→ Provided information
* * * * * * * * *
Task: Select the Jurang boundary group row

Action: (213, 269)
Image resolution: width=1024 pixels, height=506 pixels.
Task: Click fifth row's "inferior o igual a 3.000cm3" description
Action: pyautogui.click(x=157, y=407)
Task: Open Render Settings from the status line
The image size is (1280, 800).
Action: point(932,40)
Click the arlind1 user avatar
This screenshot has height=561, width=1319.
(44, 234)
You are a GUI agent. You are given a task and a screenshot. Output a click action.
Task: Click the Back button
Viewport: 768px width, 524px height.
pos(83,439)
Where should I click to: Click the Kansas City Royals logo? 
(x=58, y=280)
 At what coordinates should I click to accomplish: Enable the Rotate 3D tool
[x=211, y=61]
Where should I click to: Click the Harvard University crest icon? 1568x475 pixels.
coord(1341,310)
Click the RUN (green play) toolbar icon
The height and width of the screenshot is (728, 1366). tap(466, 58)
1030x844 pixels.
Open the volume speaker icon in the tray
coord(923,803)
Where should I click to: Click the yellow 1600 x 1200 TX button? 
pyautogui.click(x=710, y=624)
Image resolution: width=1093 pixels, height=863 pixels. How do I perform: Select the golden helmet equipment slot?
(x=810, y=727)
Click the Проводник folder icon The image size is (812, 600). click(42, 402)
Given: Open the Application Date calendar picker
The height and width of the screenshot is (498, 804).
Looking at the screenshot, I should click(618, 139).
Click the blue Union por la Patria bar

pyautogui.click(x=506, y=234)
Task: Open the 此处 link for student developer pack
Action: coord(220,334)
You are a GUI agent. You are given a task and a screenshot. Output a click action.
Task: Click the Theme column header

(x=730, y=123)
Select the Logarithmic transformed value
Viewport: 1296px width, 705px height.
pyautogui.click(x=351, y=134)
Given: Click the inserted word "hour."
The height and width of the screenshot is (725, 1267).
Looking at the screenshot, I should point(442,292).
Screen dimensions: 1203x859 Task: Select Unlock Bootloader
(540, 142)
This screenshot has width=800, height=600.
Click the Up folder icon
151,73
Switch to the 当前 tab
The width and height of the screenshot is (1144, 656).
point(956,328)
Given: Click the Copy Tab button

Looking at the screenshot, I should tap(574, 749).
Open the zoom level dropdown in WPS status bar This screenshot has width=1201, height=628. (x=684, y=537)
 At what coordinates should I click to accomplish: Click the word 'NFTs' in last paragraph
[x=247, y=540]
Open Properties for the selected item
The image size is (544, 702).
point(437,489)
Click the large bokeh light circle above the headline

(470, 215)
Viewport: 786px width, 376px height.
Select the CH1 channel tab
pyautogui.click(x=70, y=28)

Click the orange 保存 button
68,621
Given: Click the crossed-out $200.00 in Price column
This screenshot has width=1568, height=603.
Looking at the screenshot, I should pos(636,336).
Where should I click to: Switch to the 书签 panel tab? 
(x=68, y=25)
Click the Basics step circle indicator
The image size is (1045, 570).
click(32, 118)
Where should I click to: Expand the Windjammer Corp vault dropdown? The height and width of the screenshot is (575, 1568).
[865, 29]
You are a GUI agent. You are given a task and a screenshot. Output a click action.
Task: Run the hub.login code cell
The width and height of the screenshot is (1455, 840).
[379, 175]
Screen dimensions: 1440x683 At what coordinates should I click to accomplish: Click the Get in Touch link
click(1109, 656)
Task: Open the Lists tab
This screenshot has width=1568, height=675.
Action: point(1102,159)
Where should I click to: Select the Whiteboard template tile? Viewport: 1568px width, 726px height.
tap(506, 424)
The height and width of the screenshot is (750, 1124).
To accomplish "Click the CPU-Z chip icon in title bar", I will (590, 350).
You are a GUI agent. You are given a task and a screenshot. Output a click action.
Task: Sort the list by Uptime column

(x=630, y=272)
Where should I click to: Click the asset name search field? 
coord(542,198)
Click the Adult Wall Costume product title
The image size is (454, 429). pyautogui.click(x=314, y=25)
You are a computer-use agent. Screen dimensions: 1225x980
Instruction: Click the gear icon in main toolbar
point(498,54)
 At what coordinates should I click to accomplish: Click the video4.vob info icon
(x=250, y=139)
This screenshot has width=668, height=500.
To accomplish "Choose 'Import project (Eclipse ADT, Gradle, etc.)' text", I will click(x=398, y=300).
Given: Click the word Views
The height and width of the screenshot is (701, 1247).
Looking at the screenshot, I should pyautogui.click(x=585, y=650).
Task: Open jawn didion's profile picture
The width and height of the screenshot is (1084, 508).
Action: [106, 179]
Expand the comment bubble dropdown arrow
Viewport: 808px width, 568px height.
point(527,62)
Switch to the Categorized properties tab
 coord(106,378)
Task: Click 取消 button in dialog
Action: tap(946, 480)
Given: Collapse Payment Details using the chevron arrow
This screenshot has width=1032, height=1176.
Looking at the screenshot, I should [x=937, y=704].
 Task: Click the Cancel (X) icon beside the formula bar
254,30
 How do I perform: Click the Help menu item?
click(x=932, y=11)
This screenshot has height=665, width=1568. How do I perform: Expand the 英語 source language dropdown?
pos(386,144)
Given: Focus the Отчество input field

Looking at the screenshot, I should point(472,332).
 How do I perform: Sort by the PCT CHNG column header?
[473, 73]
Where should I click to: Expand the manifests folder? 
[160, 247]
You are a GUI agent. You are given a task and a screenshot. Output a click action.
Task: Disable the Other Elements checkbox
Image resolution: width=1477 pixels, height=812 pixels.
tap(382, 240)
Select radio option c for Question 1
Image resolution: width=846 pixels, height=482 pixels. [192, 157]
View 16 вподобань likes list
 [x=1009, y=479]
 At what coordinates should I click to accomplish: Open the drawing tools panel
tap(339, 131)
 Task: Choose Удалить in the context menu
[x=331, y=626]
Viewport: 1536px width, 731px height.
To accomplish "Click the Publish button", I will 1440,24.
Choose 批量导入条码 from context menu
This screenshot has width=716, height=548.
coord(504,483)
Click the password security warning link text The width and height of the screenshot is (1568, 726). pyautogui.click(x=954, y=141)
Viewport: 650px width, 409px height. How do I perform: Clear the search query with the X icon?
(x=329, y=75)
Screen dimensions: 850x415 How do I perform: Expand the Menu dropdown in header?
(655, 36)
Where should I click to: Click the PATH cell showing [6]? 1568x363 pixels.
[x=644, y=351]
* * * * * * * * *
→ Problem details
The whole listing above is to be reproduced without any slip.

→ Your response
Task: Select the Jurang boundary group row

Action: (213, 269)
Image resolution: width=1024 pixels, height=506 pixels.
Task: Click fifth row's "inferior o igual a 3.000cm3" description
Action: pyautogui.click(x=157, y=407)
Task: Open Render Settings from the status line
The image size is (1280, 800).
Action: point(932,40)
Click the arlind1 user avatar
This screenshot has height=561, width=1319.
(44, 234)
You are a GUI agent. You are given a task and a screenshot. Output a click action.
Task: Click the Back button
Viewport: 768px width, 524px height.
pos(83,439)
Where should I click to: Click the Kansas City Royals logo? 
(x=58, y=280)
 At what coordinates should I click to accomplish: Enable the Rotate 3D tool
[x=211, y=61]
Where should I click to: Click the Harvard University crest icon? 1568x475 pixels.
coord(1341,310)
Click the RUN (green play) toolbar icon
The height and width of the screenshot is (728, 1366). tap(466, 58)
1030x844 pixels.
Open the volume speaker icon in the tray
coord(923,803)
Where should I click to: Click the yellow 1600 x 1200 TX button? 
pyautogui.click(x=710, y=624)
Image resolution: width=1093 pixels, height=863 pixels. How do I perform: Select the golden helmet equipment slot?
(x=810, y=727)
Click the Проводник folder icon The image size is (812, 600). click(42, 402)
Given: Open the Application Date calendar picker
The height and width of the screenshot is (498, 804).
Looking at the screenshot, I should click(618, 139).
Click the blue Union por la Patria bar

pyautogui.click(x=506, y=234)
Task: Open the 此处 link for student developer pack
Action: coord(220,334)
You are a GUI agent. You are given a task and a screenshot. Output a click action.
Task: Click the Theme column header

(x=730, y=123)
Select the Logarithmic transformed value
Viewport: 1296px width, 705px height.
pyautogui.click(x=351, y=134)
Given: Click the inserted word "hour."
The height and width of the screenshot is (725, 1267).
Looking at the screenshot, I should point(442,292).
Screen dimensions: 1203x859 Task: Select Unlock Bootloader
(540, 142)
This screenshot has width=800, height=600.
Click the Up folder icon
151,73
Switch to the 当前 tab
The width and height of the screenshot is (1144, 656).
point(956,328)
Given: Click the Copy Tab button

Looking at the screenshot, I should tap(574, 749).
Open the zoom level dropdown in WPS status bar This screenshot has width=1201, height=628. (x=684, y=537)
 At what coordinates should I click to accomplish: Click the word 'NFTs' in last paragraph
[x=247, y=540]
Open Properties for the selected item
The image size is (544, 702).
point(437,489)
Click the large bokeh light circle above the headline

(470, 215)
Viewport: 786px width, 376px height.
Select the CH1 channel tab
pyautogui.click(x=70, y=28)

Click the orange 保存 button
68,621
Given: Click the crossed-out $200.00 in Price column
This screenshot has width=1568, height=603.
Looking at the screenshot, I should pos(636,336).
Where should I click to: Switch to the 书签 panel tab? 
(x=68, y=25)
Click the Basics step circle indicator
The image size is (1045, 570).
click(32, 118)
Where should I click to: Expand the Windjammer Corp vault dropdown? The height and width of the screenshot is (575, 1568).
[865, 29]
You are a GUI agent. You are given a task and a screenshot. Output a click action.
Task: Run the hub.login code cell
The width and height of the screenshot is (1455, 840).
[379, 175]
Screen dimensions: 1440x683 At what coordinates should I click to accomplish: Click the Get in Touch link
click(1109, 656)
Task: Open the Lists tab
This screenshot has width=1568, height=675.
Action: point(1102,159)
Where should I click to: Select the Whiteboard template tile? Viewport: 1568px width, 726px height.
tap(506, 424)
The height and width of the screenshot is (750, 1124).
To accomplish "Click the CPU-Z chip icon in title bar", I will (590, 350).
You are a GUI agent. You are given a task and a screenshot. Output a click action.
Task: Sort the list by Uptime column

(x=630, y=272)
Where should I click to: Click the asset name search field? 
coord(542,198)
Click the Adult Wall Costume product title
The image size is (454, 429). pyautogui.click(x=314, y=25)
You are a computer-use agent. Screen dimensions: 1225x980
Instruction: Click the gear icon in main toolbar
point(498,54)
 At what coordinates should I click to accomplish: Click the video4.vob info icon
(x=250, y=139)
This screenshot has width=668, height=500.
To accomplish "Choose 'Import project (Eclipse ADT, Gradle, etc.)' text", I will click(x=398, y=300).
Given: Click the word Views
The height and width of the screenshot is (701, 1247).
Looking at the screenshot, I should pyautogui.click(x=585, y=650).
Task: Open jawn didion's profile picture
The width and height of the screenshot is (1084, 508).
Action: [106, 179]
Expand the comment bubble dropdown arrow
Viewport: 808px width, 568px height.
point(527,62)
Switch to the Categorized properties tab
 coord(106,378)
Task: Click 取消 button in dialog
Action: tap(946, 480)
Given: Collapse Payment Details using the chevron arrow
This screenshot has width=1032, height=1176.
Looking at the screenshot, I should [x=937, y=704].
 Task: Click the Cancel (X) icon beside the formula bar
254,30
 How do I perform: Click the Help menu item?
click(x=932, y=11)
This screenshot has height=665, width=1568. How do I perform: Expand the 英語 source language dropdown?
pos(386,144)
Given: Focus the Отчество input field

Looking at the screenshot, I should point(472,332).
 How do I perform: Sort by the PCT CHNG column header?
[473, 73]
Where should I click to: Expand the manifests folder? 
[160, 247]
You are a GUI agent. You are given a task and a screenshot. Output a click action.
Task: Disable the Other Elements checkbox
Image resolution: width=1477 pixels, height=812 pixels.
tap(382, 240)
Select radio option c for Question 1
Image resolution: width=846 pixels, height=482 pixels. [192, 157]
View 16 вподобань likes list
 [x=1009, y=479]
 At what coordinates should I click to accomplish: Open the drawing tools panel
tap(339, 131)
 Task: Choose Удалить in the context menu
[x=331, y=626]
Viewport: 1536px width, 731px height.
To accomplish "Click the Publish button", I will 1440,24.
Choose 批量导入条码 from context menu
This screenshot has width=716, height=548.
coord(504,483)
Click the password security warning link text The width and height of the screenshot is (1568, 726). pyautogui.click(x=954, y=141)
Viewport: 650px width, 409px height. How do I perform: Clear the search query with the X icon?
(x=329, y=75)
Screen dimensions: 850x415 How do I perform: Expand the Menu dropdown in header?
(655, 36)
Where should I click to: Click the PATH cell showing [6]? 1568x363 pixels.
[x=644, y=351]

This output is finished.